FDA Proposes New Rules For Which Foods Can Be Called ‘Healthy’

The Food and Drug Administration wants to update its rules for which foods can be branded “healthy.”

The proposed label rule aims, in part, to address a question as old as medicine: What does it mean for a food to be healthy? It would update the “healthy” label guidelines from 1994 to match up-to-date nutrition research — a notoriously messy and heavily debated field. Now, food makers can call their products “healthy” if they keep sodium, sugar, and other content below certain levels, and if they contain a “meaningful” amount of food from at least one of the food groups like fruits, vegetables, or dairy.

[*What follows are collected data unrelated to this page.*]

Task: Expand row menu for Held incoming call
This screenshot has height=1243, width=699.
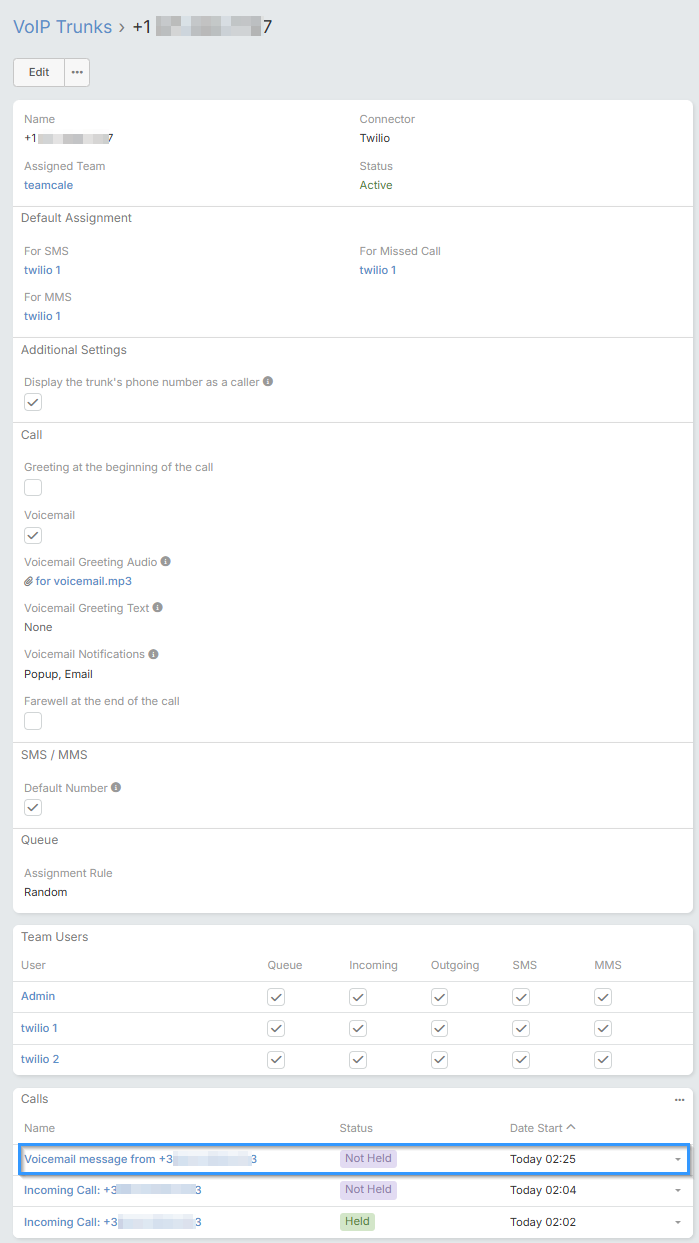Action: [x=677, y=1222]
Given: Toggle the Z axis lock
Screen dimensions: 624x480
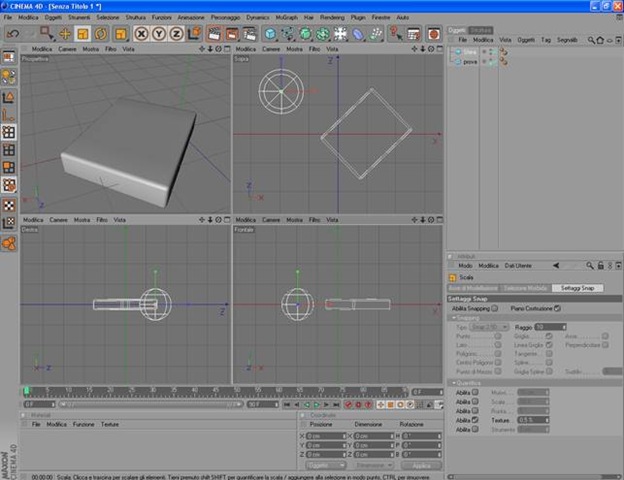Looking at the screenshot, I should pos(176,34).
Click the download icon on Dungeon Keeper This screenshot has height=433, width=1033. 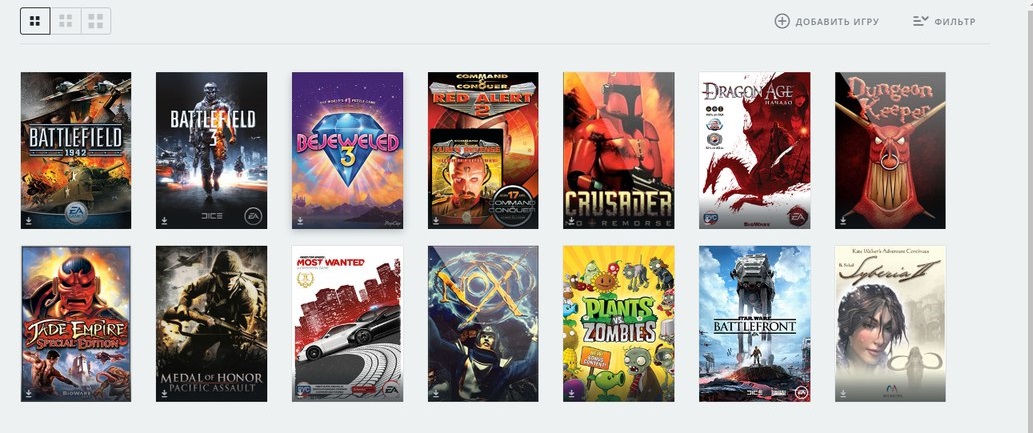pos(843,221)
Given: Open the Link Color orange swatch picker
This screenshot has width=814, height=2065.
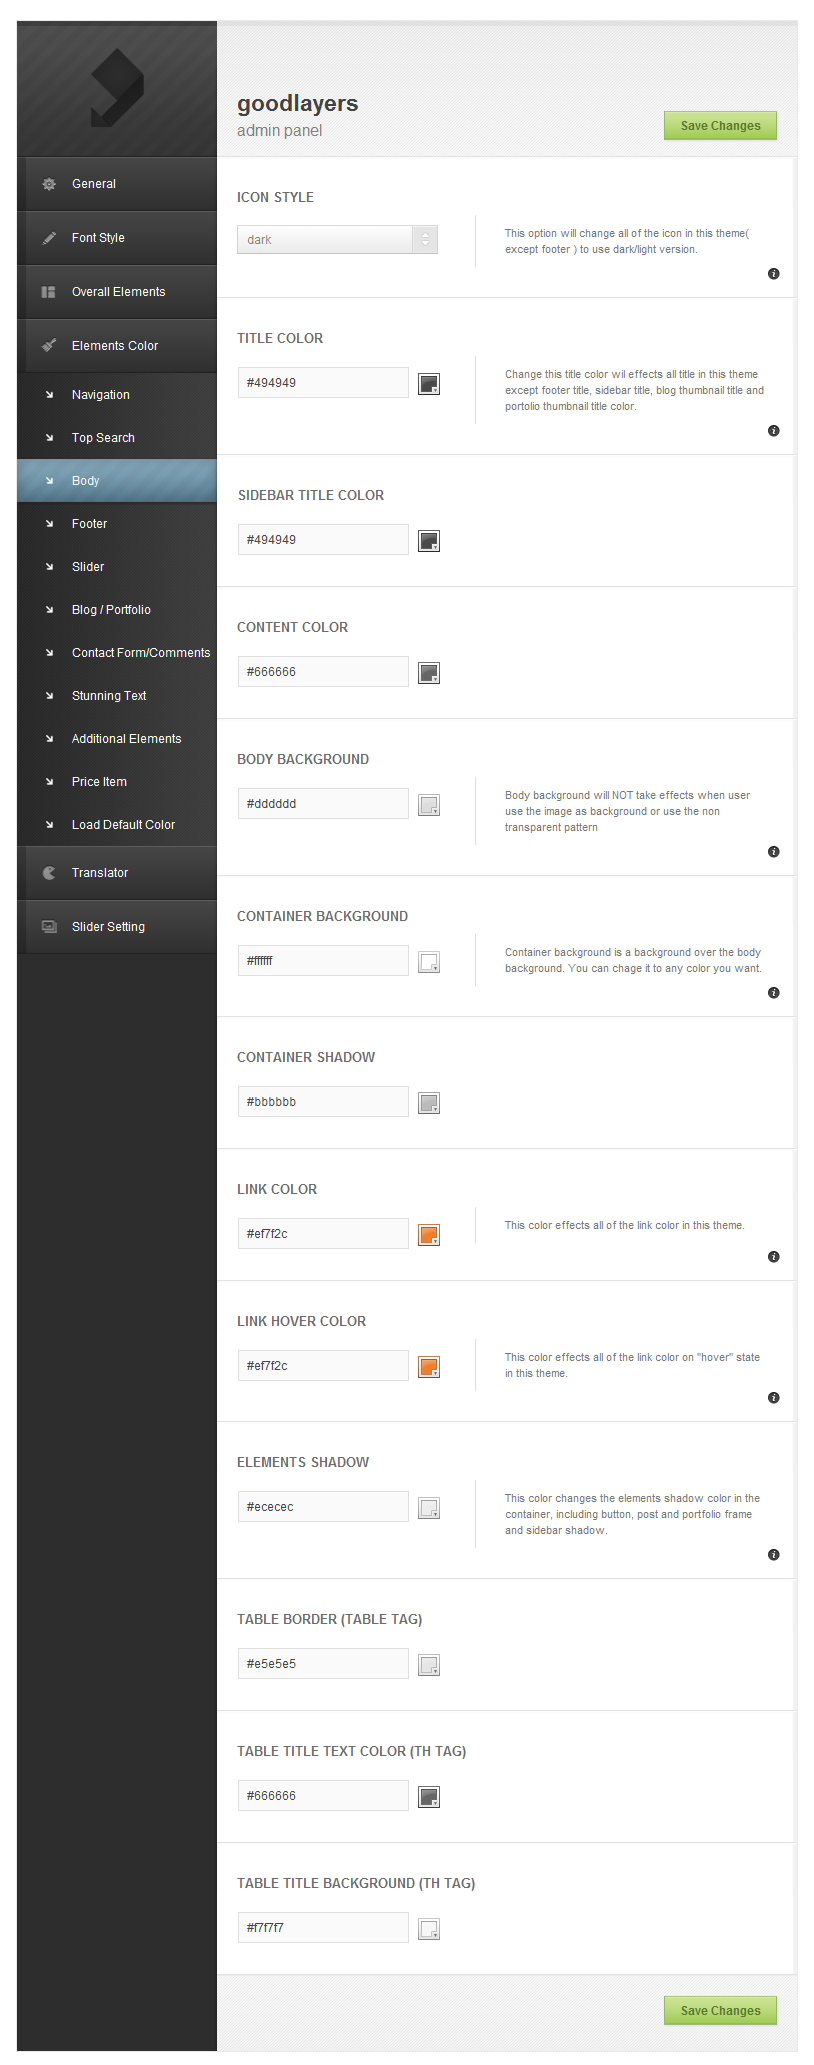Looking at the screenshot, I should [429, 1235].
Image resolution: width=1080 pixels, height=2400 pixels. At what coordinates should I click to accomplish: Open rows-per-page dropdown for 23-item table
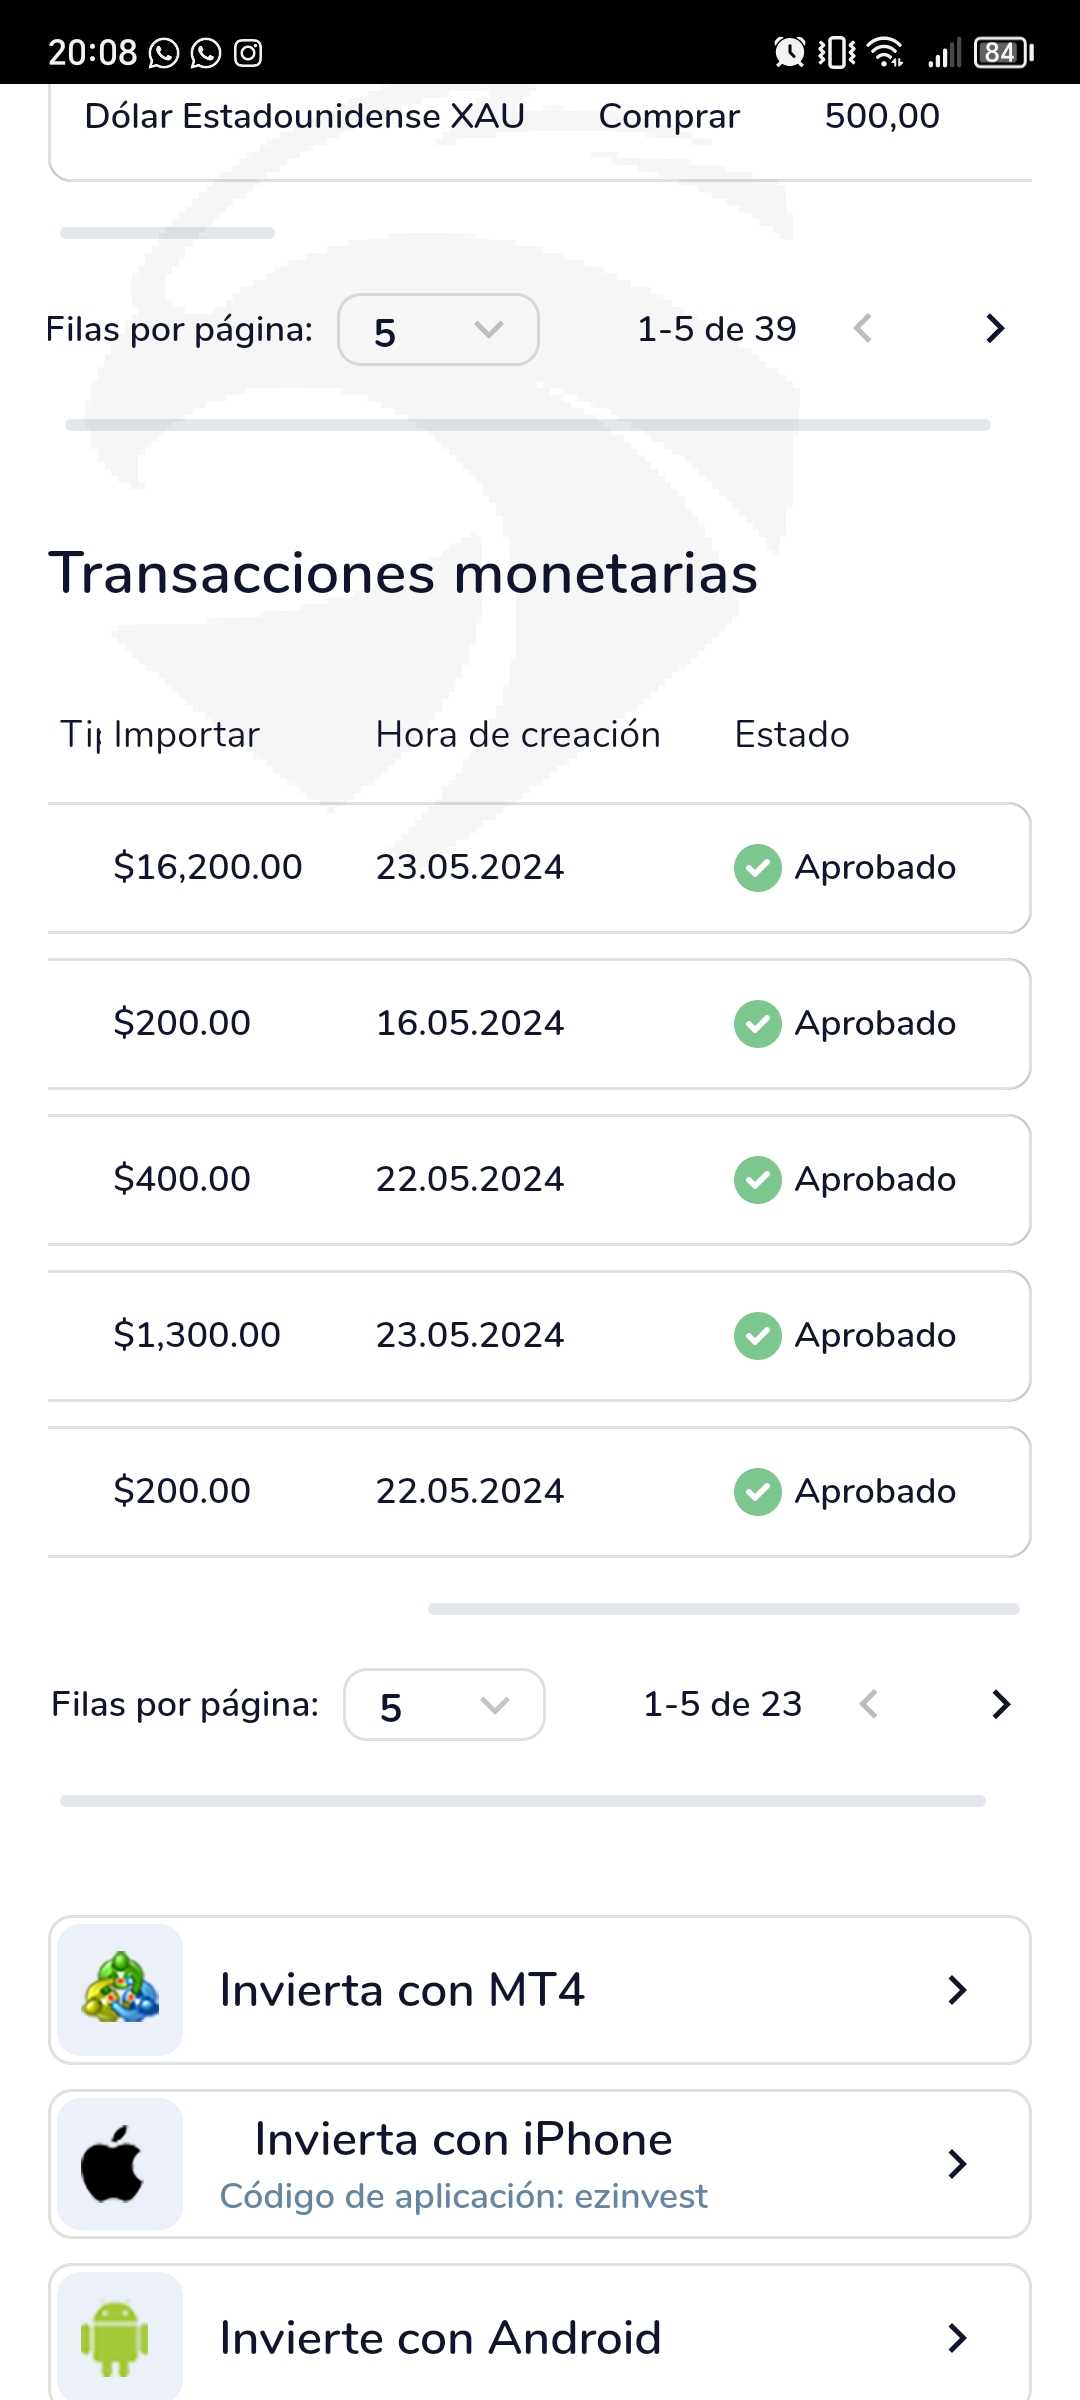[x=444, y=1705]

The change is a major win for certain food makers, including the company behind KIND bars, that had long been pushing the agency to update its label policies. KIND first filed a petition pushing the FDA to update its “healthy” label seven years ago, arguing that the previous regulations allowed some companies to tout specific nutrients in sugary cereals and sodium-flooded products that could have misled the public into believing those foods were healthy.

“Dressing up empty calorie products by emphasizing a singular nutrient, like protein or fiber, versus the overall quality of the food is unfair to consumers,” said Daniel Lubetzky, KIND founder and CEO, in a press release.

Of particular note: The new “healthy” requirements differentiate far more readily between good fats and not-so-good fats. The fats found in nuts and seeds, omega-3-rich fish such as salmon and herring, and plant-based oils such as olive, would make them eligible for a “healthy” claim on food packaging. Eating foods with monounsaturated and polyunsaturated fats in moderation has been linked to a slew of benefits: helping reduce inflammation and bad cholesterol, boosting good cholesterol, and lowering the risks of heart disease and obesity.

The proposed FDA change came on the same day as the White House Conference on Hunger, Nutrition, and Health. It was the first such conference since 1969, when it led to a huge expansion of the federal food stamps program, and gave rise to the Women, Infants and Children program.

While Wednesday’s event was not quite so groundbreaking, it stressed the power of partnerships to achieve President Biden’s goal to end hunger and increase healthy eating habits and physical activity by 2030. Biden announced a total private-sector investment of $8 billion from more than 100 nonprofits and companies — from humanitarian food relief nonprofit World Central Kitchen to franchises like Burger King — towards these goals.

“People need to know what they should be eating. … The Food and Drug Administration is already using this authority around labeling,” Biden said at the conference. “So you can figure out which food is actually good for you and what isn’t good for you. And that only is going to increase with informing people.”